Updated October 30, 2020 - 8:07 pm
Cybersecurity and fraud prevention company NS8 filed for bankruptcy Tuesday saying the company fell victim to fraud after its co-founder was arrested and charged last month with creating fictitious revenue on bank statements.
The Las Vegas-based company filed for Chapter 11 bankruptcy protection in Delaware.
Daniel P. Wikel, the chief restructuring officer of NS8, said in a declaration filed with the court that the company CEO and co-founder Adam Rogas “intentionally and grossly overstated its revenue, gross margin, and the extent and profitability of NS8’s operations to current and prospective investors, the other members of the senior management team, the board of directors, and corporate partners.”
According to the declaration, approximately $72 million of the $123 million obtained from investor funds based on falsified bank statements were used to finance a tender offer and repurchase of investor shares.
Rogas pocketed $17.5 million of investors’ cash when the company purchased a portion of his shares in the company, the filing said.
“Unfortunately, it appears that the Series A Round was obtained by Rogas through deception and fraud,” Wikel said in the declaration.
Rogas was being investigated by the U.S. Securities and Exchange Commission and was arrested in mid-September, facing federal charges of falsifying bank statements to get money from investors. NS8 said it was unaware of the fraud.
“It seems ironic that the co-founder of a company designed to prevent online fraud would engage in fraudulent activity himself, but today that’s exactly what we allege Adam Rogas did,” William F. Sweeney Jr., FBI assistant director, said at the time.

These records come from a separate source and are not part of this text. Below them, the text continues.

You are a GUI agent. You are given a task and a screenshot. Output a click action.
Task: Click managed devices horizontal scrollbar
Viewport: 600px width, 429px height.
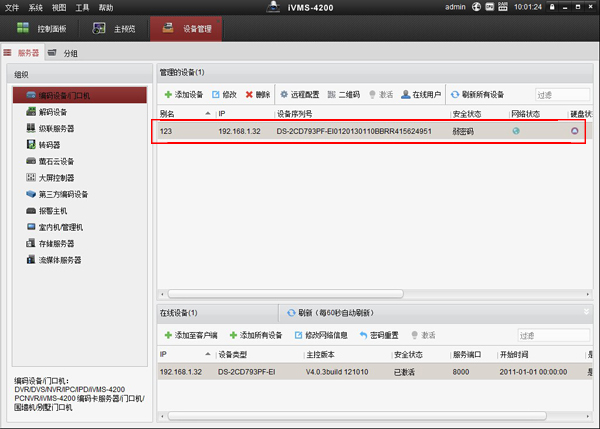pos(286,294)
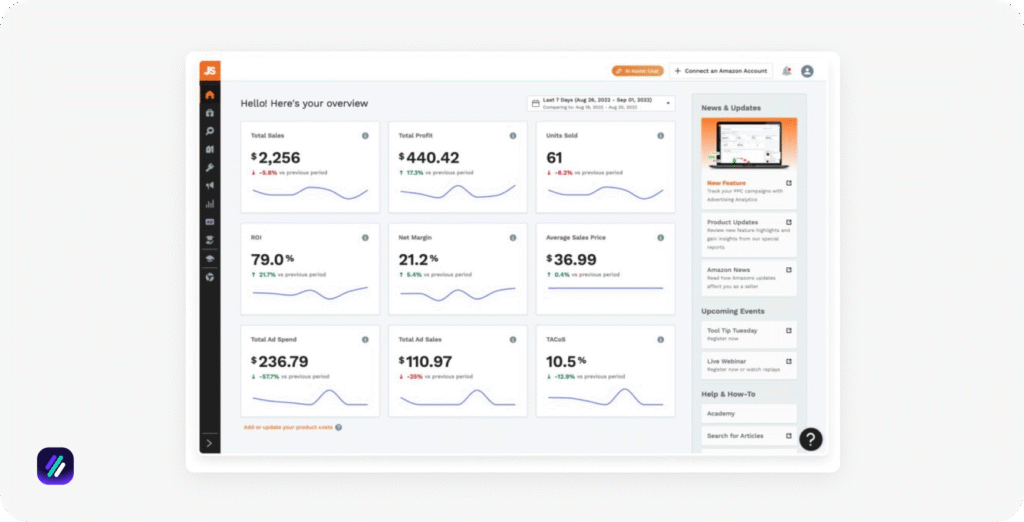The image size is (1024, 522).
Task: Click the Jungle Scout JS logo
Action: [x=209, y=70]
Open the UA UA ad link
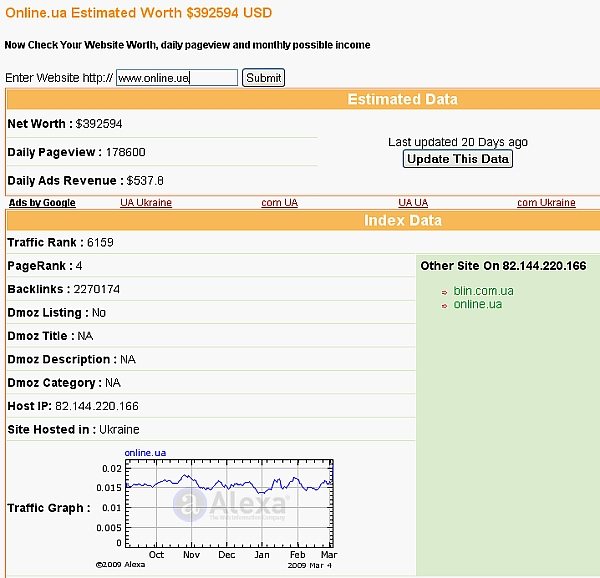This screenshot has height=578, width=600. [412, 203]
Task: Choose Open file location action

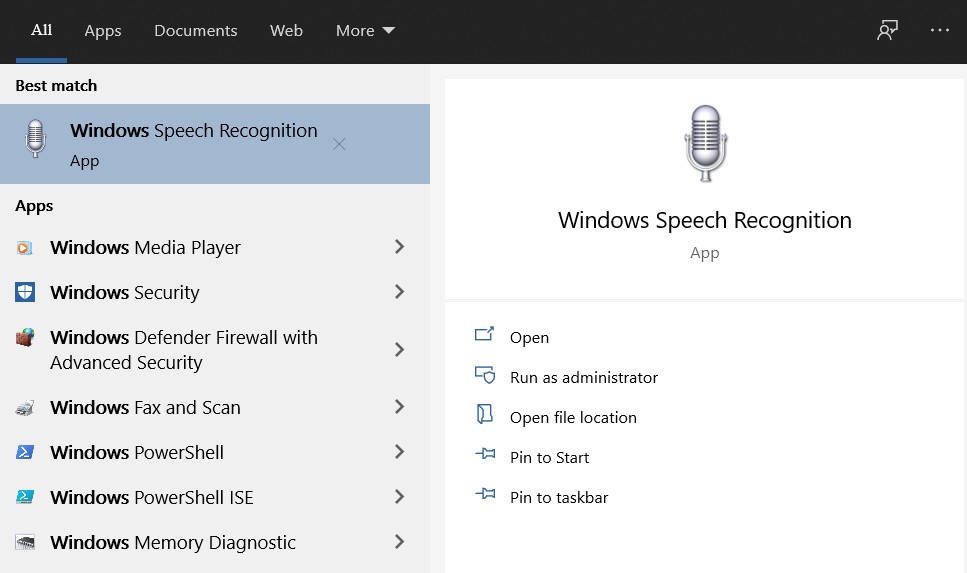Action: click(573, 418)
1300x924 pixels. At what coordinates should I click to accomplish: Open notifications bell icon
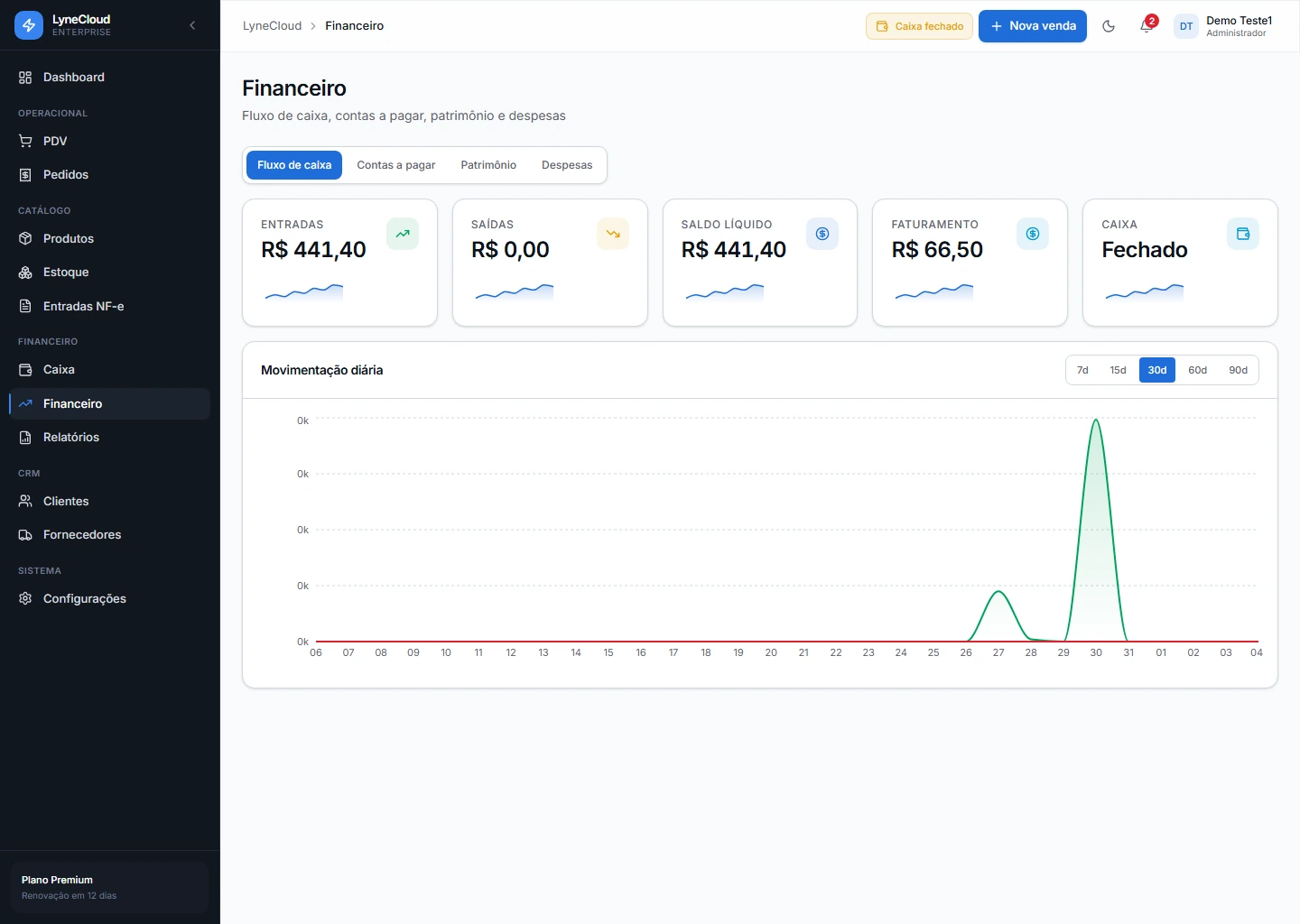coord(1147,26)
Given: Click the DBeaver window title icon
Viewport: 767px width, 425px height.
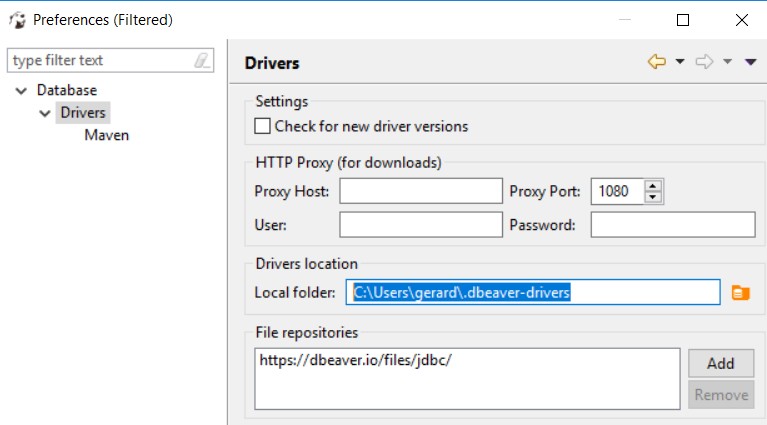Looking at the screenshot, I should click(x=16, y=19).
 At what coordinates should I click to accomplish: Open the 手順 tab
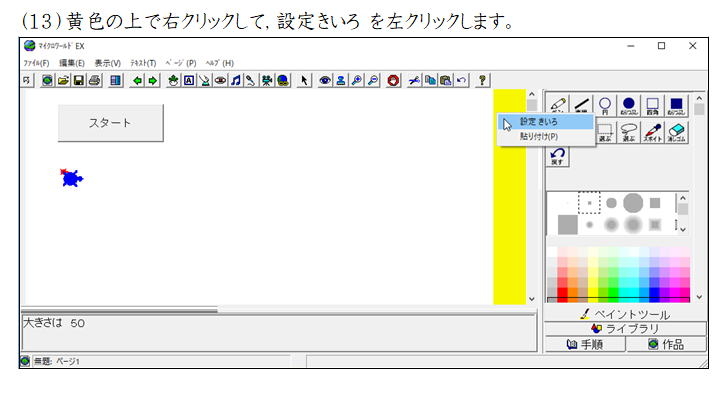(x=585, y=344)
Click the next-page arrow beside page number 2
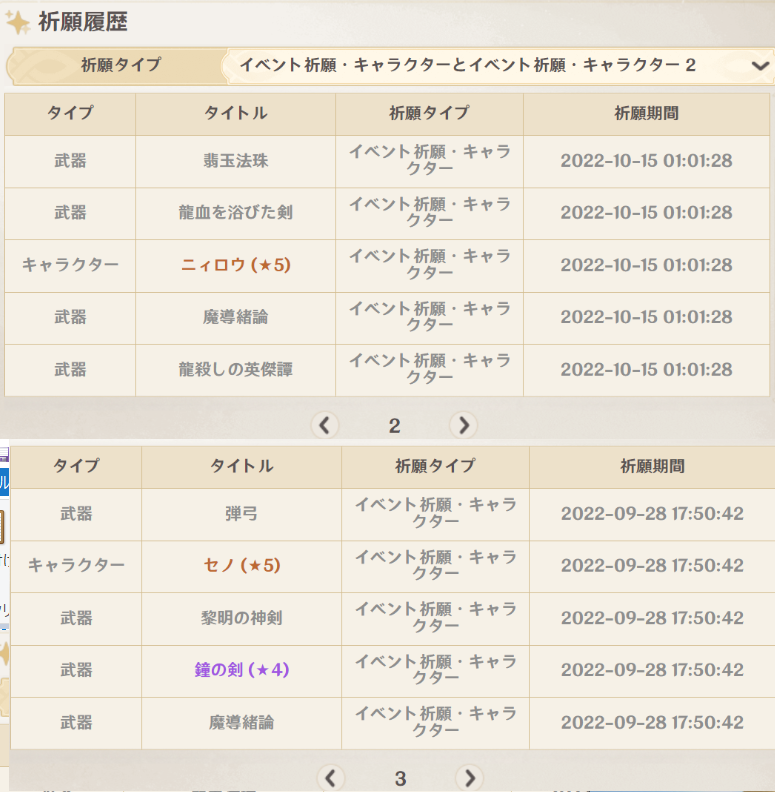The width and height of the screenshot is (775, 792). [462, 425]
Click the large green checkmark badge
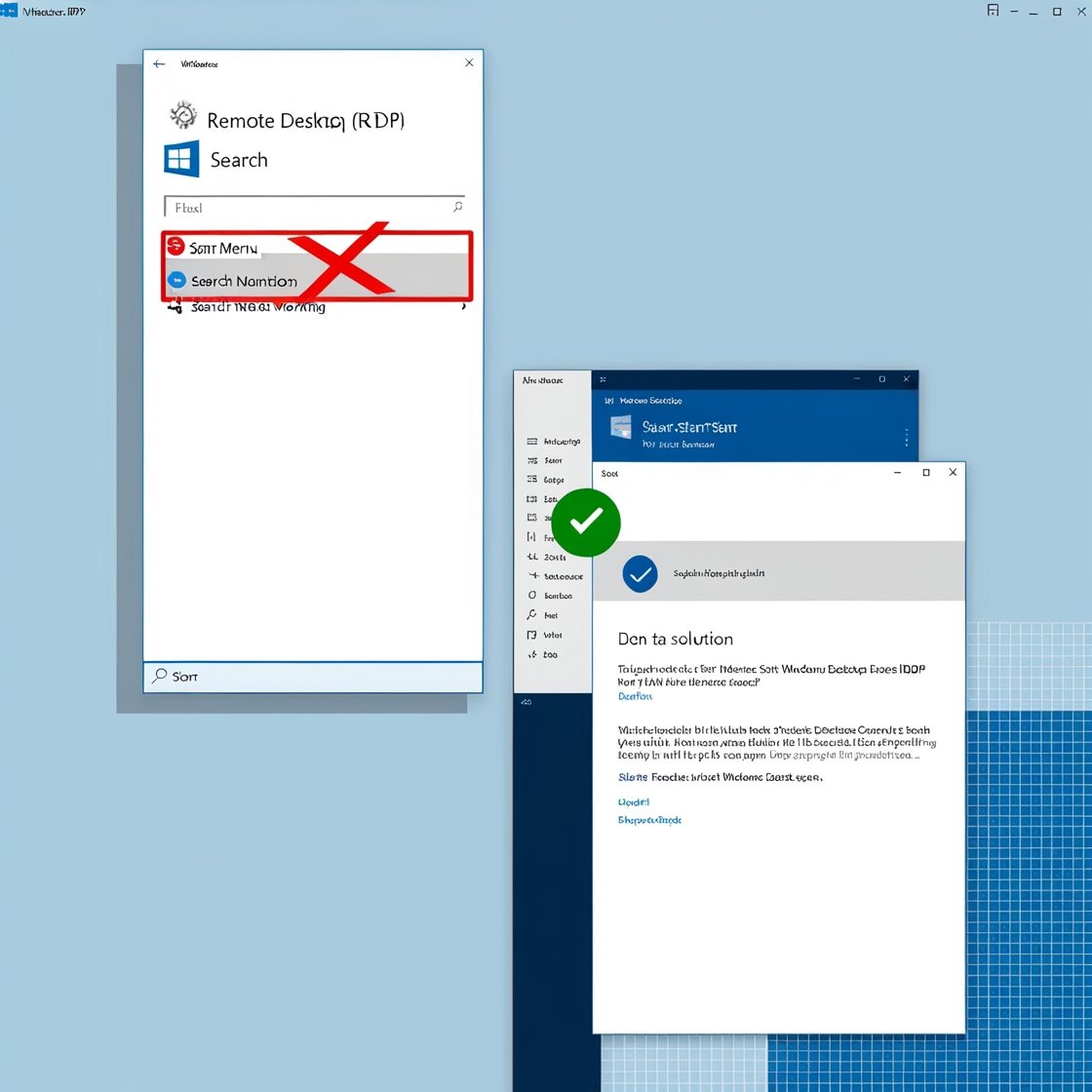Screen dimensions: 1092x1092 [x=586, y=523]
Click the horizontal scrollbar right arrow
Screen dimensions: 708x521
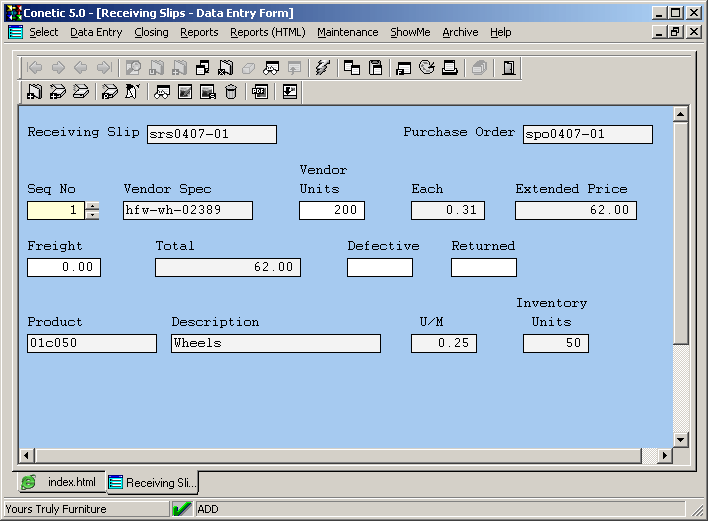(x=663, y=456)
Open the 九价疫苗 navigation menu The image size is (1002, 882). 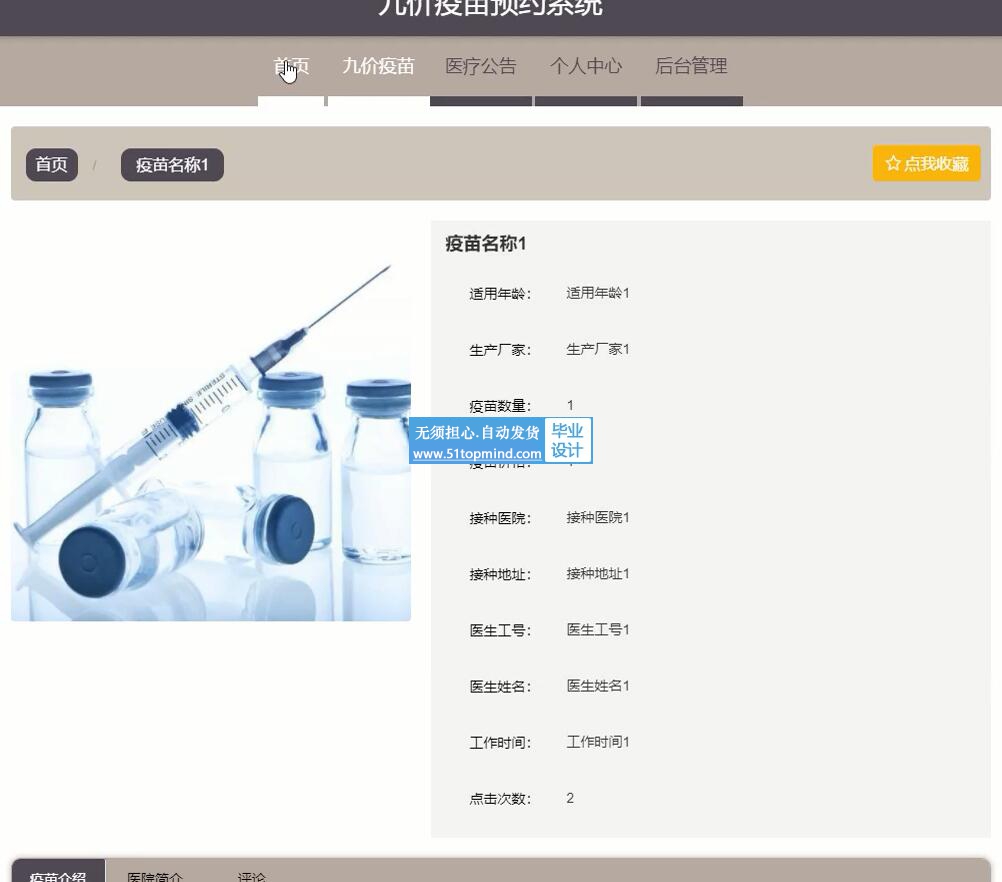pos(378,67)
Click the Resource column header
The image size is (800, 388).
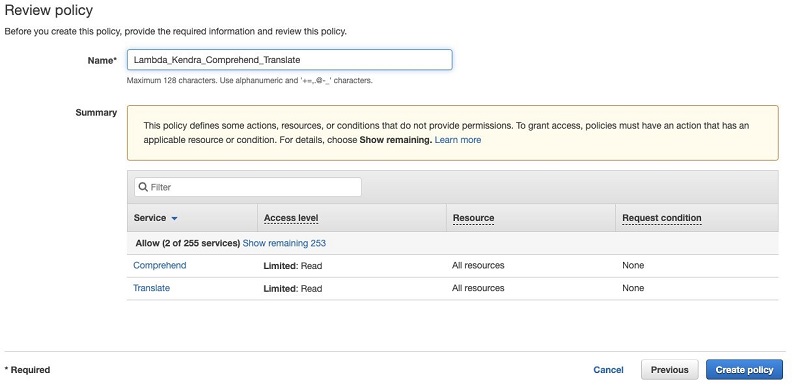[x=473, y=219]
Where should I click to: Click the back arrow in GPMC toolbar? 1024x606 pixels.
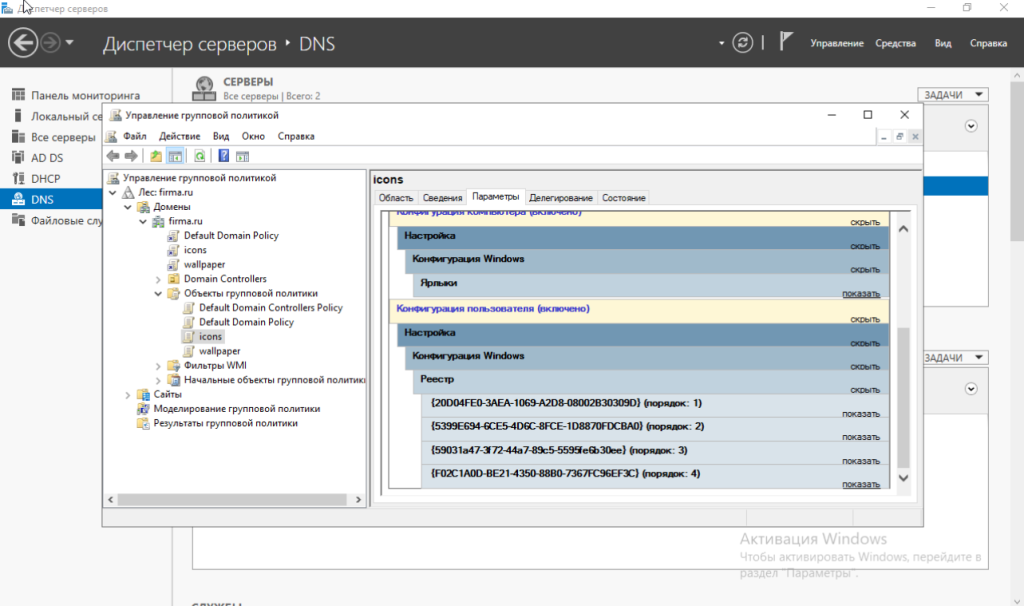click(113, 156)
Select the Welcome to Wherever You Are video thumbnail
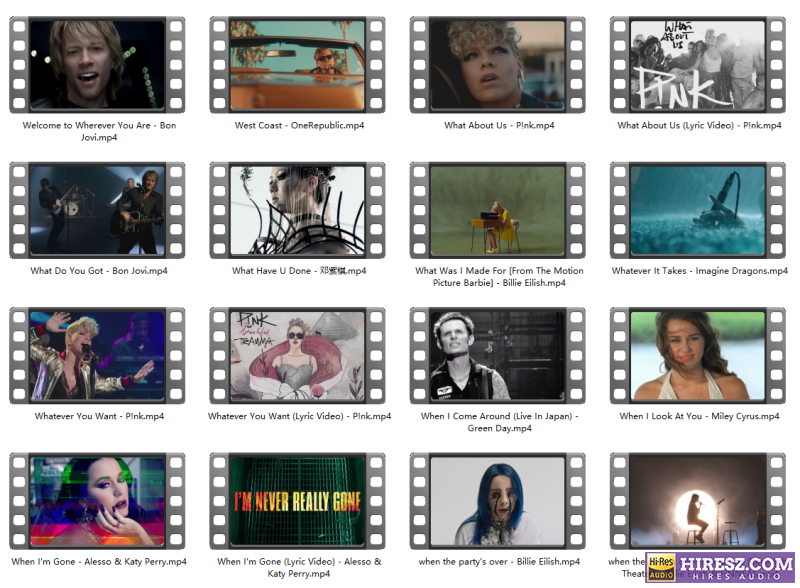 pos(97,65)
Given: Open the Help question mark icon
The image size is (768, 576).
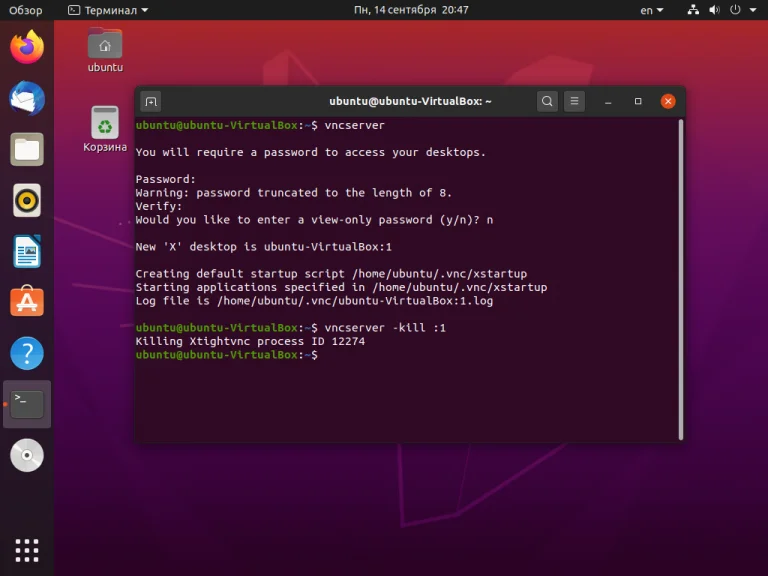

In early September, Rogas resigned after an employee in NS8’s finance department discovered the true balance of funds in the company’s revenue account. A week later, NS8 laid off a majority of its workforce citing financial troubles. According to the company, NS8 had employed 215 employees across the world as of May 2020.
When the company announced the mass layoffs, Rogas told the Review-Journal at the time that the SEC investigation began in November 2019 and “it has little if anything to do with why people were let go.” Rogas said then that NS8 was “hiding behind the SEC investigation and its ambiguity to infer a more nefarious narrative and shift the blame.”
Wikel said the company “shifted quickly away” from its business strategy to expand into an “aggressive cash preservation mode.”
A Chapter 11 bankruptcy allows a company to continue operations while reorganizing its obligations, said Andrea Gandara, a commercial bankruptcy attorney at Holley Driggs Law Firm.
The filing also gives a company time to assess finances and negotiate with creditors to resolve outstanding debt. Those can include landlords, vendors, and even employees who are owed wages.
According to NS8’s Chapter 11 petition, Invictus Global Management LLC has provided a $10 million loan to finance the company’s legal proceedings.